Welcome back to The Rundown, our daily breakdown on comic news stories we missed from the previous day. Have a link to share? Email our team at rundown@multiversitycomics.com.
– Fantagraphics has partnered up with Breakdown Press to help distribute their books to a wider audience. The UK publisher offers some of the “most ambitious, progressive, and editorially risk-taking comics” says publisher Gary Groth. The first two books Fantagraphics will release are “The Artist” by Anna Haifisch and “Red Red Rock” by Hayashi Seiichi. These books are already listed in the November Previews catalogue.
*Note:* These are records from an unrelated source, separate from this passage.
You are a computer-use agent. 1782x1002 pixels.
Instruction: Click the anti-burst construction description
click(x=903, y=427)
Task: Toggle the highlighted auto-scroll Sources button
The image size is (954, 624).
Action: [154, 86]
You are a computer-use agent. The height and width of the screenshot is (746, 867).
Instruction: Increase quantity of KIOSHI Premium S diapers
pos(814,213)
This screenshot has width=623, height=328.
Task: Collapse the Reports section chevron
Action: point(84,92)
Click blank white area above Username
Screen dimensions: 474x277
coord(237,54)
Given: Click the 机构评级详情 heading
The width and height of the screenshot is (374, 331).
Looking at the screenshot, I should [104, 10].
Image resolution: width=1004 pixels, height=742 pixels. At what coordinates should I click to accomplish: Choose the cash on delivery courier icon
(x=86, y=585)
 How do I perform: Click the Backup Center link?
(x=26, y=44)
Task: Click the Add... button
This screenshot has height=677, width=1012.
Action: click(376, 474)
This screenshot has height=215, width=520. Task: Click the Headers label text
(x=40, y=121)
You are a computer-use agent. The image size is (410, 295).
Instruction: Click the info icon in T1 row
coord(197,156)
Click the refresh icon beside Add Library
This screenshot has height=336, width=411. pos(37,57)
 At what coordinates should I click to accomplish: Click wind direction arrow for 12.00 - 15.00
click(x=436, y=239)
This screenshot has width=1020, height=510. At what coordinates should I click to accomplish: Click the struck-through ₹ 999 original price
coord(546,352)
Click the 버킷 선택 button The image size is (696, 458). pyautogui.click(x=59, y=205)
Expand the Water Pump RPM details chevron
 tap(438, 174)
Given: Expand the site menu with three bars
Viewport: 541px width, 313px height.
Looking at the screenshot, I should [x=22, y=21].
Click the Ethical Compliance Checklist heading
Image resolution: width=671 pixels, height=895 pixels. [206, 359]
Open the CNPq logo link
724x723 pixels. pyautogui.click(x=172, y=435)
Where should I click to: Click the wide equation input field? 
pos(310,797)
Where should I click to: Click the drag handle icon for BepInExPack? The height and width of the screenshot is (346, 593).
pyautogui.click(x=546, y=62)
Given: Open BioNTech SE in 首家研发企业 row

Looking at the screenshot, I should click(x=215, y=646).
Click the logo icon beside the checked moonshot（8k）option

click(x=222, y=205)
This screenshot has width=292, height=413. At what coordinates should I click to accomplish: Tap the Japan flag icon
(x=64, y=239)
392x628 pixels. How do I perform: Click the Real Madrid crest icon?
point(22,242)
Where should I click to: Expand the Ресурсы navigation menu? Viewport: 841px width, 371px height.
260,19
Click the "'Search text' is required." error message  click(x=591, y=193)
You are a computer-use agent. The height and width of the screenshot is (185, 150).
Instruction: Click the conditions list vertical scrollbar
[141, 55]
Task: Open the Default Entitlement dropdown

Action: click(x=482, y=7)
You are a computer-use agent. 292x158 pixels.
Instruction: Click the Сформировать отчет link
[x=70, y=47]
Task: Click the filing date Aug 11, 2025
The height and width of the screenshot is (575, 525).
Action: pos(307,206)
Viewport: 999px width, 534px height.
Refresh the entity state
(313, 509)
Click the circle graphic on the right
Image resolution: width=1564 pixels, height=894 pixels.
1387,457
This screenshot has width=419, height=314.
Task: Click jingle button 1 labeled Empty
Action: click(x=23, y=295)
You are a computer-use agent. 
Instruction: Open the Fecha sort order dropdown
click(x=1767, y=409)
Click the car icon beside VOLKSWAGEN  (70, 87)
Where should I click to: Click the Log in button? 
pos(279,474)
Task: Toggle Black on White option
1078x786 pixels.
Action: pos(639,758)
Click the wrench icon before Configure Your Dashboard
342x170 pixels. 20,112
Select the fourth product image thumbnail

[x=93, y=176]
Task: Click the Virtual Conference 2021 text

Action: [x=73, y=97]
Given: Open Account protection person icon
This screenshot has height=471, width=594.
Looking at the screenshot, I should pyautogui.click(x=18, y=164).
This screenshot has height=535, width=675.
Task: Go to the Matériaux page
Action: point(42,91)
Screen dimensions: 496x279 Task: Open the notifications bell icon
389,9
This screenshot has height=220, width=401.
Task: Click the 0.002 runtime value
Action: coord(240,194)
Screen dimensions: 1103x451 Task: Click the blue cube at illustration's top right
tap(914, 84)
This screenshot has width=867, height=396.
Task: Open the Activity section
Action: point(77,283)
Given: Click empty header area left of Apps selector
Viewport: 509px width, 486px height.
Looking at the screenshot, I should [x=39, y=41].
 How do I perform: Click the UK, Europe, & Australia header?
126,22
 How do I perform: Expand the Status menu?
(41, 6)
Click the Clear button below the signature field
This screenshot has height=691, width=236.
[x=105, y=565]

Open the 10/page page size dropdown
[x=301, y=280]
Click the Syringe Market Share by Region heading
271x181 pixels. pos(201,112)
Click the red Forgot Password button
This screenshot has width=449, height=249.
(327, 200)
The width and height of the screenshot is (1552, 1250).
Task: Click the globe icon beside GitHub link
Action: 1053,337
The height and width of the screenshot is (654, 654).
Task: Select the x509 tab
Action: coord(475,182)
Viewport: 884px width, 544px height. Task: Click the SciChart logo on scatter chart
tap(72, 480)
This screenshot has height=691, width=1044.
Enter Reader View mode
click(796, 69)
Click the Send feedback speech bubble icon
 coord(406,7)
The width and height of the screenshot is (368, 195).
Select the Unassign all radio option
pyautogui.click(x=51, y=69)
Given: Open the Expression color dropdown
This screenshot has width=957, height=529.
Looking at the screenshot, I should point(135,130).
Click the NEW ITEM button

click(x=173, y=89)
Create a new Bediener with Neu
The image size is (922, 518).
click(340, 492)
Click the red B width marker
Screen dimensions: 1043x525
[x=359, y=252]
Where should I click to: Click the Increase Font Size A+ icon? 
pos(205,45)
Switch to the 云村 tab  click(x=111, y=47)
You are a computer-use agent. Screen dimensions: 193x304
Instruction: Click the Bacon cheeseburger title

– Dark Horse is going all in with the new Matt Kindt/David Rubín series, “Ether,” enough so that they put together a trailer for the book. “Ether” #1 hits comic shelves today.
– Speaking of trailers, here’s a teaser for the live action Fullmetal Alchemist movie, dropping in 2017.
– And here’s another trailer, this one for Justice League Dark, the next R-rated entry in the DC Animated Universe franchise.
– Stacked Desk Press is putting together an all-trans comics anthology titled “We’re Still Here.” Edited by Tara Avery and Jeanne Thornton, the collection already contains work from such peeps as Melanie Gillman, Dylan Edwards, Annie Mok, Morgan Sea, and others. They’re also looking for submissions from other trans cartoonists.
– Magdalene Visaggio, author of such comics as “Kim & Kim”, will be contributing a backup story to “Shade the Changing Girl” starting with issue #4. “Shade” is part of the DC Young Animal initiative and marks Visaggio’s first work for a mainstream corporately-owned superhero company.
– Michael Tisserand has written a biography of George Herriman, the creator of “Krazy Kat.” Titled Krazy: George Herriman, a Life in Black and White, the book is slated to release in early December 2016 from Harper Publishers. Preparing for the event, he sat down to talk with Paul Tumey about the book, Herriman, and his own ambitions as a journalist.
– Jerry Dumas has died at age 86. A writer, cartoonist, and essayist, Dumas might be best known as the creator of the “Sam and Silo” strip. He also provided illustrations for The Washington Post, The New York Times, and The New Yorker. His writing also appeared in The Atlantic Monthly and Smithsonian Magazine. On top of that, he earned a New England and Connecticut handball championship trophy. “Cartooning is a great American art form and Jerry was one of the people who shaped it,” says Thomas Mellana, Greenwich Time Managing Editor.